(YOUR INSTRUCTIONS):
Leave out the pictures, and copy exactly the lines from the line with "Image resolution: width=174" through the last line of the data below.

Stored records
++++++++++++++++++++

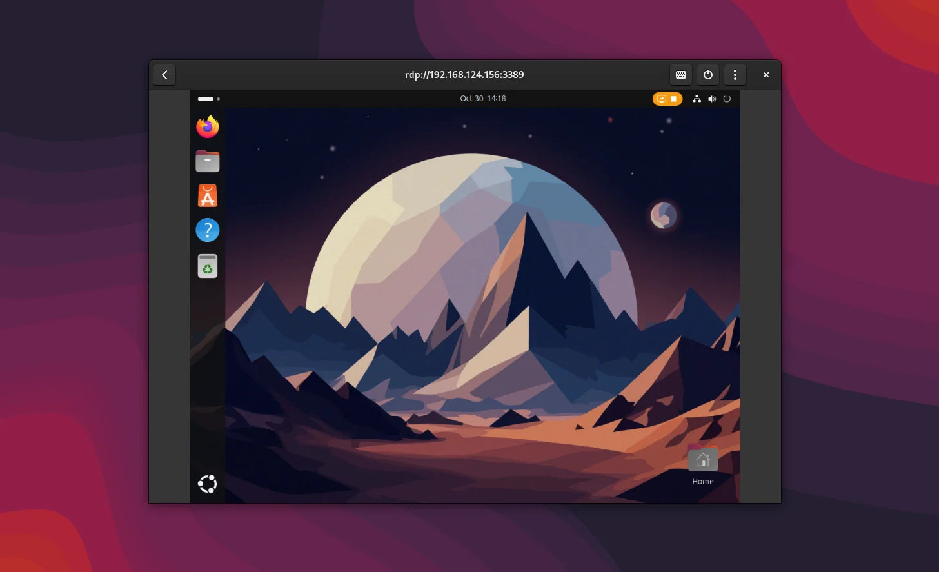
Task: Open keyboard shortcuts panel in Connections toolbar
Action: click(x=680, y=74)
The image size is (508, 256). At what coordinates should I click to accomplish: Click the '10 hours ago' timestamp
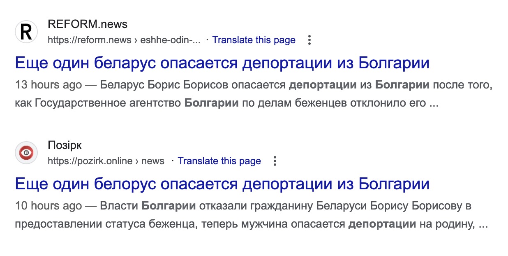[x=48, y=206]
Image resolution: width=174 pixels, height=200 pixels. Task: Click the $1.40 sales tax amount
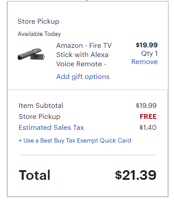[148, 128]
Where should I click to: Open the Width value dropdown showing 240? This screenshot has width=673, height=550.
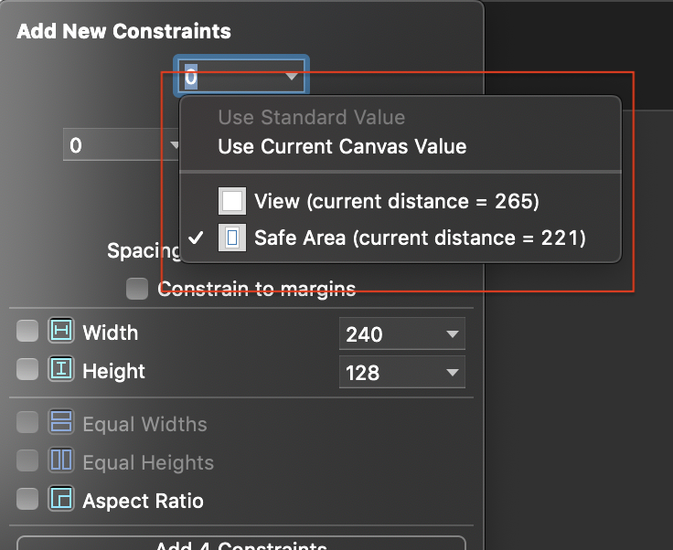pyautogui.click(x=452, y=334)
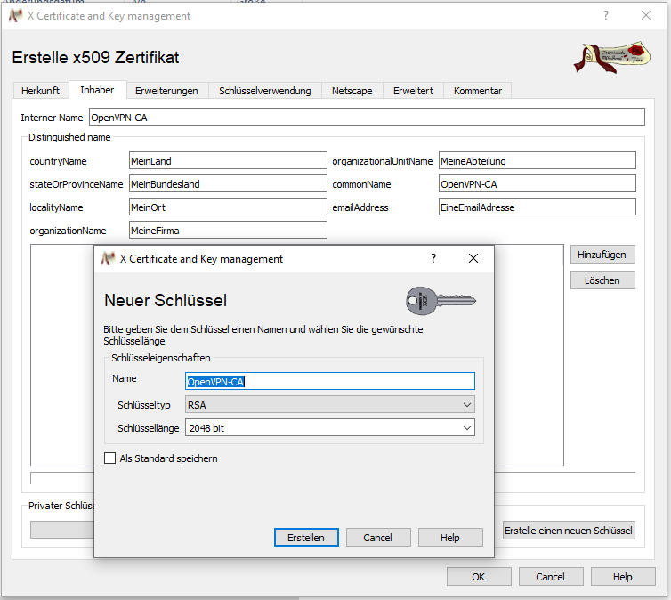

++++++++++++++++++++

(RESULT OF THE EXERCISE):
Image resolution: width=174 pixels, height=200 pixels. Task: Click the $1.40 sales tax amount
[148, 128]
Where should I click to: Open the Width value dropdown showing 240? This screenshot has width=673, height=550.
pyautogui.click(x=452, y=334)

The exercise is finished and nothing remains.